One way to introspect what's going on is to get the Process ID of the engines. This gives a unique label of any running process on your computer. If you have a cluster running on multiple computers, you can also print the hostname to see which host each cluster is running on:



In [17]:

    
import os
import socket
print(os.getpid())
print(socket.gethostname())









    



21174
jakesmac



In [18]:

    
dview.apply(os.getpid)









    Out[18]:





[21166, 21167, 21168, 21169]



In [19]:

    
for i in range(10):
    print(lview.apply(os.getpid))

Notice that the load-balanced view chooses engines somewhat randomly (it's not actually random, but is based on a process which is opaque to the user).
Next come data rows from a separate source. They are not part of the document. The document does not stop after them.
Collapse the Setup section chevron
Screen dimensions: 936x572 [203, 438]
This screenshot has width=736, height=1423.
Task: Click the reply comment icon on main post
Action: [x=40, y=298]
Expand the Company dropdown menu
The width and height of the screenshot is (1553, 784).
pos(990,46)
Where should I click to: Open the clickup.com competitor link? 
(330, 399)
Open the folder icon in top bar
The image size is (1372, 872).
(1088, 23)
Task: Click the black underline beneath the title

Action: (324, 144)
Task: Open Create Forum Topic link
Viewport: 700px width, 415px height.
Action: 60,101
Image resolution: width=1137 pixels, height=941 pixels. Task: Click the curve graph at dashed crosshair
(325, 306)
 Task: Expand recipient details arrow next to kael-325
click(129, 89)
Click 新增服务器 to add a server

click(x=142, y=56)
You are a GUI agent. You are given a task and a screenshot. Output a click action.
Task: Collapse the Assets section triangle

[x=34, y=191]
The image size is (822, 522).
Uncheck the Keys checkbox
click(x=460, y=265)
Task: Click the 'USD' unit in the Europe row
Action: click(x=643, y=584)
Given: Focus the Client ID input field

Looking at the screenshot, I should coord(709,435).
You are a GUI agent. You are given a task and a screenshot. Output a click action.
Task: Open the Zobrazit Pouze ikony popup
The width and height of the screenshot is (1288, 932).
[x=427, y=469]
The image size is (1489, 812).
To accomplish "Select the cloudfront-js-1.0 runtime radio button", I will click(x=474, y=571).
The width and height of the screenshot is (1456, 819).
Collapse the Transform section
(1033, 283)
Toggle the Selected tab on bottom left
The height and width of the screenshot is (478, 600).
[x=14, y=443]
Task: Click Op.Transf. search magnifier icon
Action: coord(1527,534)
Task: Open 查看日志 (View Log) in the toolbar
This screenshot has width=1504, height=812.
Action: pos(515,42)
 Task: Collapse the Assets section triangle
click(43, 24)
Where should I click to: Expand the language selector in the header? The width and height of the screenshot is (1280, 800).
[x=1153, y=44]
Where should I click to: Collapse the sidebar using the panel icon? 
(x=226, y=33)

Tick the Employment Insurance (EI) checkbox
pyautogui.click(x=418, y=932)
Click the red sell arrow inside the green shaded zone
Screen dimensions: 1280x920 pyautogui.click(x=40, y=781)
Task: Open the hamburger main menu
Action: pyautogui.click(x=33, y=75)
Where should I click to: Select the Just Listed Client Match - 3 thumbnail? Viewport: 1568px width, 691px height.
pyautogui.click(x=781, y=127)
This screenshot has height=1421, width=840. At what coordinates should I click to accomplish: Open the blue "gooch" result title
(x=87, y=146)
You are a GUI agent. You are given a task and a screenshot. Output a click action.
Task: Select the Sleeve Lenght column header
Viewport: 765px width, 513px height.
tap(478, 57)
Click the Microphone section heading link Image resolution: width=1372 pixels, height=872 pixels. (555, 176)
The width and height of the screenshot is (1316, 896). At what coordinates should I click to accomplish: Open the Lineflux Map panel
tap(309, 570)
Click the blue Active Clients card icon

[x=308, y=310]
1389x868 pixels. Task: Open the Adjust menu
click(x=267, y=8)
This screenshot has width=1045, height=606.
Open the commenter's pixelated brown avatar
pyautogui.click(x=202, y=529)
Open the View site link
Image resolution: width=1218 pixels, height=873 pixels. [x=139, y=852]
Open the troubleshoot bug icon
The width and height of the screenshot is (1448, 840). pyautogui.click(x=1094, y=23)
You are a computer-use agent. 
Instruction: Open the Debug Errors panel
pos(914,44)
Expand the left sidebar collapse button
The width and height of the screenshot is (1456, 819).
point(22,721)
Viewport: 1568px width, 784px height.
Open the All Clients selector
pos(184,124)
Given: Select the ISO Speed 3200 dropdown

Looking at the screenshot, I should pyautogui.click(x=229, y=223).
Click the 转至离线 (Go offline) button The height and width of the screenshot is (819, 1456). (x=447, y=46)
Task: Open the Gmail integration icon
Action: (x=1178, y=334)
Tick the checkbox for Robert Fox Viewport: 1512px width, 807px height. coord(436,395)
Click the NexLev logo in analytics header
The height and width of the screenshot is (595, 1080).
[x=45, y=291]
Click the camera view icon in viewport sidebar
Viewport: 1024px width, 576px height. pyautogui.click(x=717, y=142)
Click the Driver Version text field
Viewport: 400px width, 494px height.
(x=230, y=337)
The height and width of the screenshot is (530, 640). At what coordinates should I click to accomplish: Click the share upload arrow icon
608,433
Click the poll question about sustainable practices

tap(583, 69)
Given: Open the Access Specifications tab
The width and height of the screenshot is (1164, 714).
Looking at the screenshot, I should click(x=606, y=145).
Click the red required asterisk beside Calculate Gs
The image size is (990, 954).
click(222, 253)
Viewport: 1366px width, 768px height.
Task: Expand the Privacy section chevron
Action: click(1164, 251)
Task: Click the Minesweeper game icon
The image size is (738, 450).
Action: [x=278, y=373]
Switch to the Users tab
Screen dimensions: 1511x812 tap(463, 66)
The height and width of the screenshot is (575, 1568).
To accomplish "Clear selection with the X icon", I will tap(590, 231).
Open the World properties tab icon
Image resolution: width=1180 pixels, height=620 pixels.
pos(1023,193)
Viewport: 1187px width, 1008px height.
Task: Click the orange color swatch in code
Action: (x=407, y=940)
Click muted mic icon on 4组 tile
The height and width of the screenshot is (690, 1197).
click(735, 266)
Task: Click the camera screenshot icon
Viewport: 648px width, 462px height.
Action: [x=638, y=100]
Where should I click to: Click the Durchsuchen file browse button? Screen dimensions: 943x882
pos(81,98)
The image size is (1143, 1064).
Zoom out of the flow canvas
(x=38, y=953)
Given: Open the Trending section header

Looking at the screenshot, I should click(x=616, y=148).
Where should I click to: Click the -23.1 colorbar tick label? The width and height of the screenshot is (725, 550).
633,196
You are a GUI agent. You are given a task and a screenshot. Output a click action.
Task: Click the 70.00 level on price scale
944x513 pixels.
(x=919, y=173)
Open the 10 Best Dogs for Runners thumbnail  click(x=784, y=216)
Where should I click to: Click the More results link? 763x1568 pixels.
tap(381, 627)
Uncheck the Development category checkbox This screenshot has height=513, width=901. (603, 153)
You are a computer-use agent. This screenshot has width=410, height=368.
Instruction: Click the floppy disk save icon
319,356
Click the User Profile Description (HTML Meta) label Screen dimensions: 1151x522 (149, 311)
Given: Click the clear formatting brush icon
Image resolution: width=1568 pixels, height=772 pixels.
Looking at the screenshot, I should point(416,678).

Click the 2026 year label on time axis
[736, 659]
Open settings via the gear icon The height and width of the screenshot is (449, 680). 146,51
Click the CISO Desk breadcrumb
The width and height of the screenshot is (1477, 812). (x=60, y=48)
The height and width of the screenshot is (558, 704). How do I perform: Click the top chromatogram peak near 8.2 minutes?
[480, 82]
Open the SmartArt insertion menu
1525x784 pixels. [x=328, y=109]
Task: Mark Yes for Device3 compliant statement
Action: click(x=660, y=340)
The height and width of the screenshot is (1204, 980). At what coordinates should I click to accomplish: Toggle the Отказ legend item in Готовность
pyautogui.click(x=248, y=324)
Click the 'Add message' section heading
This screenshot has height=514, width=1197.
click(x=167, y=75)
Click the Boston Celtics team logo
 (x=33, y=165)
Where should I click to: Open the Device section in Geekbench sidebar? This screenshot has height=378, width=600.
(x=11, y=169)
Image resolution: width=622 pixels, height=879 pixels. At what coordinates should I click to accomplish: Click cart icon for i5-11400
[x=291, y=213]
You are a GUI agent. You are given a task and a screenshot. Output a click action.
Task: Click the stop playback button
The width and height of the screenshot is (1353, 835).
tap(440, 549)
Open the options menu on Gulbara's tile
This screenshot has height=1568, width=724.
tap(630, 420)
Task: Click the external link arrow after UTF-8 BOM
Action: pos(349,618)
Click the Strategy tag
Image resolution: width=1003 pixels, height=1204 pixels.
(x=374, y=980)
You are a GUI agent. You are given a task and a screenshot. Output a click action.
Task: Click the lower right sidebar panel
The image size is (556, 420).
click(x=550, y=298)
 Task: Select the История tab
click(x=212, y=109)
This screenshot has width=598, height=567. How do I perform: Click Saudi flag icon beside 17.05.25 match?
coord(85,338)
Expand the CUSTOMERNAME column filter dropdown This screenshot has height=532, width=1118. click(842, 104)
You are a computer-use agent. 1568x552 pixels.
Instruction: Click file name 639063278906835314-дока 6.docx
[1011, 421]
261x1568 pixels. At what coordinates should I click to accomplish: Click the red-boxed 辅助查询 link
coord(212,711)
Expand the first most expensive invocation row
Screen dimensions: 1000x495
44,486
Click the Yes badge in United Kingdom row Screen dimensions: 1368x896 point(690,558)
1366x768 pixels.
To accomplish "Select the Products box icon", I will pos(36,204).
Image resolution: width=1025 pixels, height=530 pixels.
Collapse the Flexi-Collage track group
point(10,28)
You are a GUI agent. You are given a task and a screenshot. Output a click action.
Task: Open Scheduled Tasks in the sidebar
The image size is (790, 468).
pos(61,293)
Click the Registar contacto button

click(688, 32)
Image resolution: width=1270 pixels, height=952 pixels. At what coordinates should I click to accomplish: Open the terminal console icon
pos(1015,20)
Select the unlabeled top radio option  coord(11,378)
Working with Direct Views:

The direct view is an interface in which each engine is directly exposed to the user.

The direct view is a very flexible wrapper of the client. Let's look at a few ways of managing remote execution and remote data with direct views. We'll look at the following:

Blocking vs. non-blocking execution
Ways to manage remote execution
Ways to manage & access remote data



In [20]:

    
clients = parallel.Client()
dview = clients[:]

DirectView: blocking vs. non-blocking

In a DirectView interface, we can either use Blocking (synchronous) execution, in which all results must finish computing before any results are recorded, or non-blocking (asynchronous) execution, where we receive results as they finish.

Here's an example of the two:



In [21]:

    
def get_pid_slowly():
    # imports specified within the function definition,
    # otherwise these packages will not be available on
    # the engines (see below for a better way to approach this)
    import os
    import time
    import random
    
    # sleep up to 10 seconds
    time.sleep(10 * random.random())
    return os.getpid()



In [22]:

    
dview.block = True
dview.apply(get_pid_slowly)









    Out[22]:





[21166, 21167, 21168, 21169]

Notice that all three results come back at the same time, after all are finished computing.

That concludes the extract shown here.